In response to The Daily Post’s writing prompt: “Bedtime Stories.”What was your favorite book as a child? Did it influence the person you are now?
When I think of my young literary life, two books stand out. Did they influence me to be who I am or was I drawn to them because of who I am?
The first was The Velveteen Rabbit. If you are unfamiliar with this book, it’s about a stuffed rabbit who is loved by a little boy. He has become threadbare and has a button eye where his eye fell off. He is looked down on by the fancy toys that have springs and gears. There is another toy in the boy’s room, the skin horse, that one day tells the velveteen rabbit about becoming real:
‘You become. It takes a long time. That’s why it doesn’t happen often to people who break easily, or have sharp edges, or who have to be carefully kept. Generally, by the time you are Real, most of your hair has been loved off, and your eyes drop out and you get loose in the joints and very shabby. But these things don’t matter at all, because once you are Real you can’t be ugly, except to people who don’t understand.” Margery Williams
I held onto this quote, put it in my quote book. Even as a young child I could see the true meaning of the words, about being an authentic person and accepting the things in your life that make you who you are.

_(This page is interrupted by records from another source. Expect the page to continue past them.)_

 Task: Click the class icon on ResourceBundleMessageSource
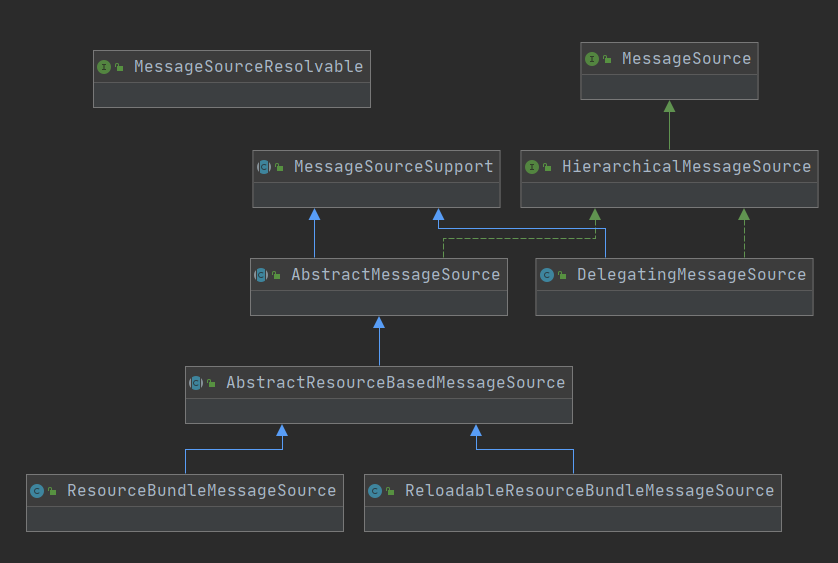(37, 491)
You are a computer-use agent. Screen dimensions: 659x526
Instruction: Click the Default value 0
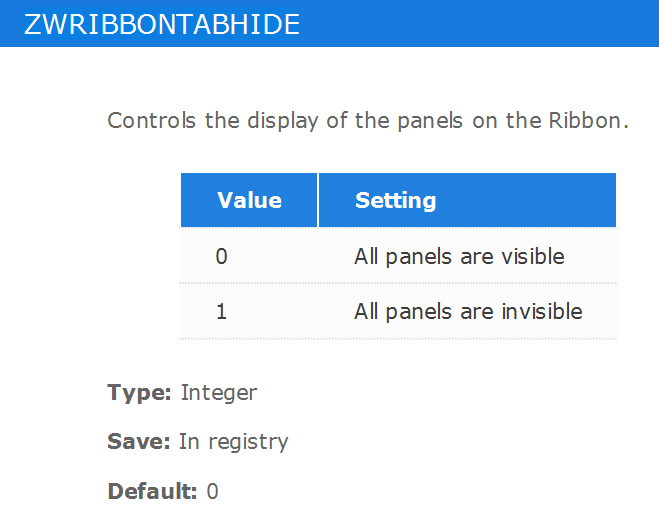tap(212, 491)
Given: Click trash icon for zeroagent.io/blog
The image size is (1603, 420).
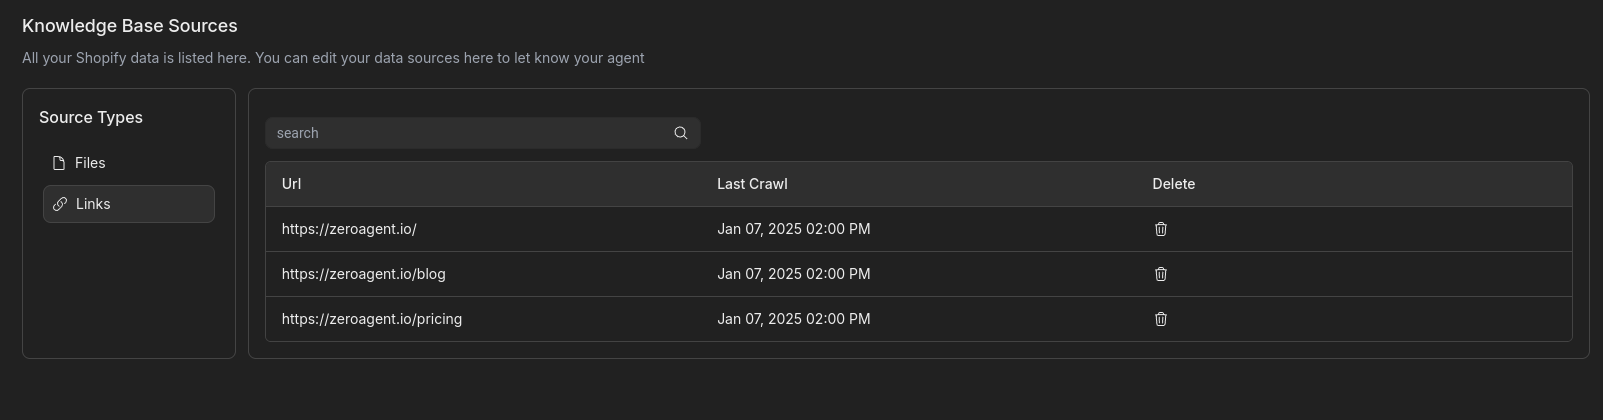Looking at the screenshot, I should tap(1161, 274).
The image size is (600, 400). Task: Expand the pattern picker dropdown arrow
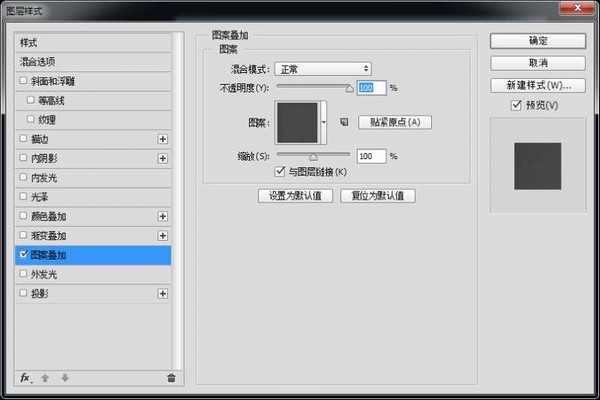tap(324, 123)
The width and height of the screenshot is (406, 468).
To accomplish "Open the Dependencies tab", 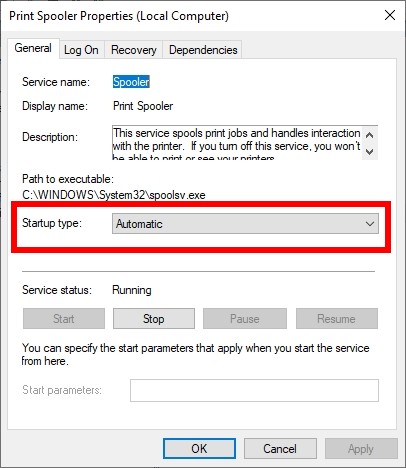I will (x=203, y=50).
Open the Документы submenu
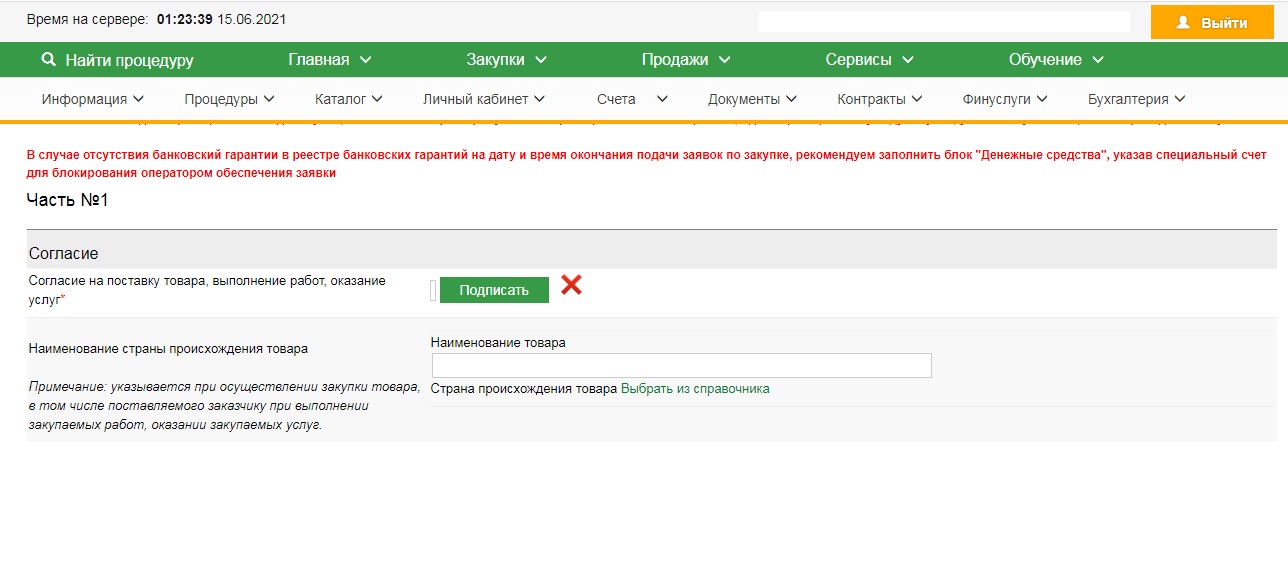 click(x=752, y=99)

The other book I loved, dog-eared loved, was The Lorax, by Dr. Seuss. I have always loved nature, and the idea that someone could carelessly and thoughtlessly destroy my world was disturbing to me. I hung onto the words at the end of the book
Well, I was going to be that someone.
I am not a conspicuous consumer. I carry my own water bottle. I recycle and compost. I enjoy nature and leave it as I found it. If you follow my blog, you will see an environmental activism thread running through it. But before you dismiss me as a radical, let me tell you that I’m not going off the grid or giving up my car. But given a choice, I will choose conservation and stewardship of the earth. And you can thank Dr. Seuss.